The Fathers borrowed the philosophical lexicon of Platonism for the very good reason that Platonism’s logic of participation provides a way to make sense of the promise of theosis We have described. In the Platonic system, human beings are humans because they participate in the Form of Humanity. Each human being is a combination of Humanity and receptacle/potency/”being an instance of”. The Form of Humanity is itself not an instance of Humanity; if it were, that would open us up to the paradox of the “third man”. No, the Form of Humanity must be subsistent Humanity–the act of humanity without subsisting in an instance. If it were an instance, its humanity would be enclosed in itself and could have nothing to do with anybody else’s humanity.
This is very close to the theist understanding of God as subsistent existence. To non-Christian theists, it would have been unclear whether subsistent existence could Itself have Its own nature without that reducing It to an instance, limited by being one nature among many. (Hence, the One is “above Being”.) The Christian scholastics, though, never doubted it. God must have a nature, because He has promised that we can partake in it. But to be subsistent existence, He must be identical to His own nature, because His essence is identical to His existence. This formulation certainly makes God more mysterious than any other being, but also makes Him more communicable.
It makes no sense for someone to share in an individuals human nature, because ones “being an instance of” has enclosed his nature in himself. If someone made a clone of a man to carry out human processes just like the original, that clone would thereby have his own human nature; he would be a separate instance of humanity. With God, things are different. There are no instances of divinity. If someone engages in distinctly divine activity, it can only mean that God Himself is dwelling in that person’s soul and acting in him.

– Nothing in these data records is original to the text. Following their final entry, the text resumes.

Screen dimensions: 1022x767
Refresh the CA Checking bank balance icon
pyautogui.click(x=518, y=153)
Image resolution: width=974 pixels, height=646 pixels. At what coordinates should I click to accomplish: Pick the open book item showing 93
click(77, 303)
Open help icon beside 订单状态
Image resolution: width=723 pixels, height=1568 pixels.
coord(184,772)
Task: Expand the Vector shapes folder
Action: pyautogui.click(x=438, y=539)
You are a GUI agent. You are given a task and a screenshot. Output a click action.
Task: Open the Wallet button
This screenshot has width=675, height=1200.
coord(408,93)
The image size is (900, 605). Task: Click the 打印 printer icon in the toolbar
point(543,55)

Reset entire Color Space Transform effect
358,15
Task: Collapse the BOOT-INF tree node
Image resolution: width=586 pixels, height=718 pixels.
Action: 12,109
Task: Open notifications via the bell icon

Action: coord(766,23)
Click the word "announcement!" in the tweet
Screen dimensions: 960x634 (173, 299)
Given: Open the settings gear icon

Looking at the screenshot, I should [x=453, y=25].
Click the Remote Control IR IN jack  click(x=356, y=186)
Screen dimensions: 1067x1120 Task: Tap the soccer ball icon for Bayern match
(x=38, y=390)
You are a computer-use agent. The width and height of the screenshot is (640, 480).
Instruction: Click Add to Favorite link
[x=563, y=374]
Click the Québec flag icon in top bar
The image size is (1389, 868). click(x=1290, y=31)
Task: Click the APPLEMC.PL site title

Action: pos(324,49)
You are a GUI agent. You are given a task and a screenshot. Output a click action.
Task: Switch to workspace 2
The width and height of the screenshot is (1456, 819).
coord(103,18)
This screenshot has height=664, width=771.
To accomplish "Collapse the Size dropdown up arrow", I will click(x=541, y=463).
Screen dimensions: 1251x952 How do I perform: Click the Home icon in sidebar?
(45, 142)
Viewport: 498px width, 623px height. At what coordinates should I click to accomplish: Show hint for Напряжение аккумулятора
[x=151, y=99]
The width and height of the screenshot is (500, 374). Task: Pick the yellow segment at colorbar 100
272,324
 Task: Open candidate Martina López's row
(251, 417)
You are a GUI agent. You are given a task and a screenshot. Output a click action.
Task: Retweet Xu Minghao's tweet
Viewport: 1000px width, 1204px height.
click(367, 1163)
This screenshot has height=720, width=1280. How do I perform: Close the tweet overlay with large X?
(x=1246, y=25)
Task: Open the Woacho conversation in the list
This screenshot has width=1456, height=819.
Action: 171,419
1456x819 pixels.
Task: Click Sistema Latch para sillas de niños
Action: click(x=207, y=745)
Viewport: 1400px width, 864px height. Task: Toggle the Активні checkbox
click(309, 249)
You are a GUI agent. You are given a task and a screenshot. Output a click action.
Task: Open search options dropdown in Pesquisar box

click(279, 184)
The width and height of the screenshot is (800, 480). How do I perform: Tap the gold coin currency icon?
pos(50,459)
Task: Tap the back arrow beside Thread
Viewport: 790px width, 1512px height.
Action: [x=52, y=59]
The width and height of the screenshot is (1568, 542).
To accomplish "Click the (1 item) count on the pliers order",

Western theologians sometimes refer to the persons of the Trinity as “subsistent relations”. This means that the Father, Son, and Holy Spirit have no existence apart from the interpersonal acts that define their relationships with each other. It also means that the logic of participation can be applied to these relations–in particular, that the Sonship of Jesus Christ is something we can participate in. If Jesus were just “a Son”–an instance of sonship–rather than “the Son”, this would not be possible. Rather, the Fathers–and most splendidly in the great Apostle, Saint Paul, himself–speak of our adoption into divinity through a profound interpenetration with Jesus Christ. We are to put on Christ, to be buried and rise with Him, and He is to live in us. The identification with our Saviour must be great indeed, that Christ can take upon Himself our sins, and we can take from Him His righteousness. And none of this is a game of pretend played by the Father, but rather the identification between Christ and those he saves is so strong in reality that the Father is perfectly just in imputing the righteousness of the one to the other.
Surely of course people say, God did not intend that everyone should have to think through all of this in order to be saved? Of course He didn’t. All Christians must believe that the Father is God, that the Son is God, that God Himself is our final purpose and joy, and that the Father wants to make us sons through the work of the Son, but no one is obliged to think through it any further. If one however does want to think through it further, the Church has provided us with a wondrous glimpse of God’s inner life to make sure that we don’t lose our way through divine faith, and the sublime complementarity of true faith, with Man's God-given reason.